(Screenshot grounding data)
┄┄┄┄┄┄┄┄┄┄

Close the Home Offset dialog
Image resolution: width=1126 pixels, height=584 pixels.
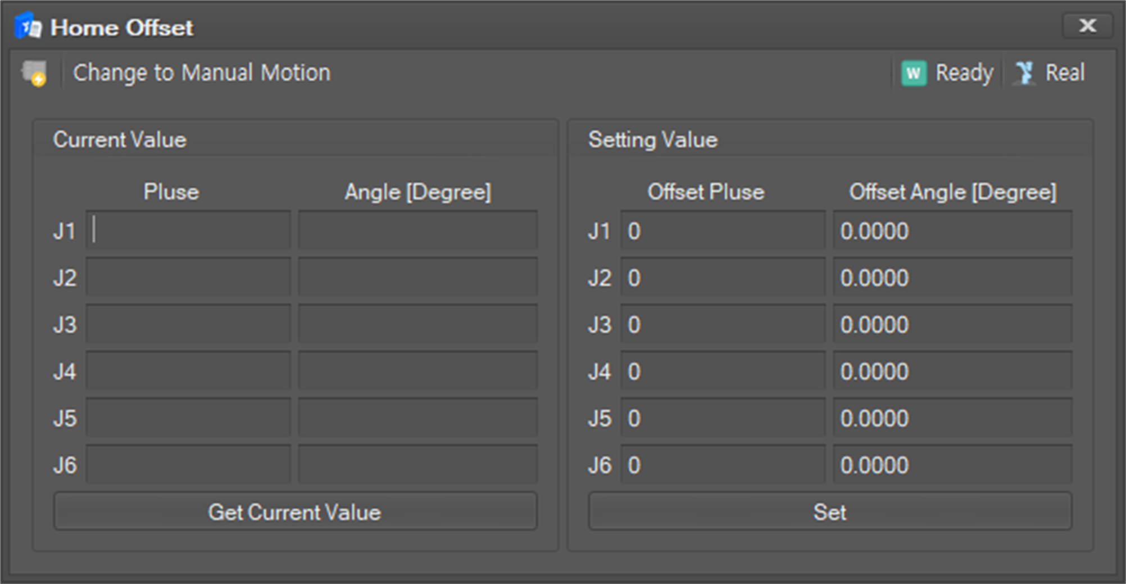pyautogui.click(x=1087, y=26)
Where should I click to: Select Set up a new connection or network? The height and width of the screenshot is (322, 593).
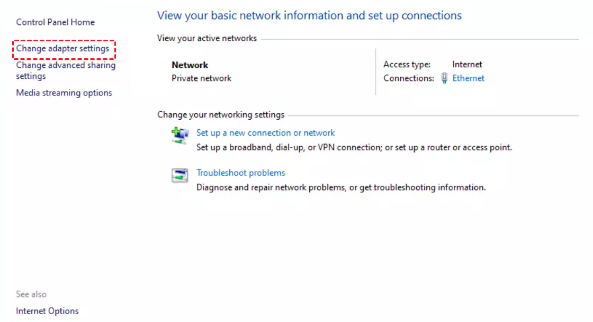265,133
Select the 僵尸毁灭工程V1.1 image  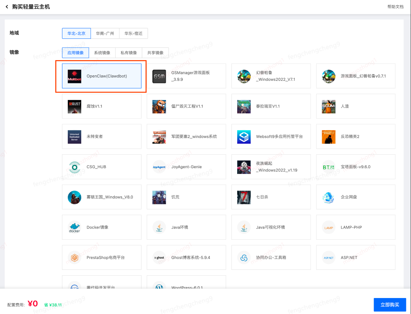[186, 106]
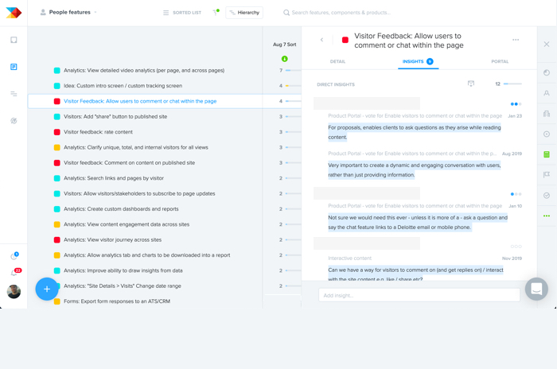557x369 pixels.
Task: Switch to the Portal tab
Action: pyautogui.click(x=500, y=61)
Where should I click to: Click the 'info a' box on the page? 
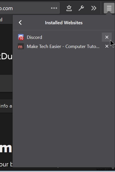(6, 106)
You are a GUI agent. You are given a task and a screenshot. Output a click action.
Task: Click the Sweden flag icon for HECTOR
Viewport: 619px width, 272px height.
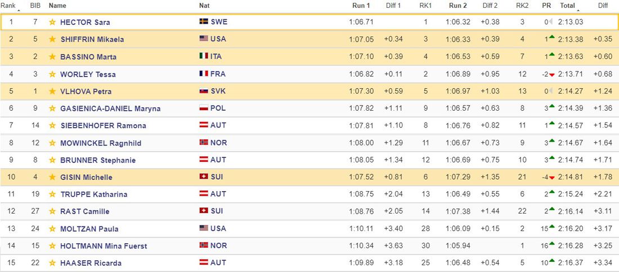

┄┄┄┄┄┄┄┄┄┄

**DIRECTIONS FOR THIS TASK:** Exactly as written, set down the lines from the line holding "You are a GUI" to the last line of the data, both ends included, pictures excluded.

**EXERCISE ANSWER:**
You are a GUI agent. You are given a task and a screenshot. Output a click action.
Task: Click the Sweden flag icon for HECTOR
Viewport: 619px width, 272px height.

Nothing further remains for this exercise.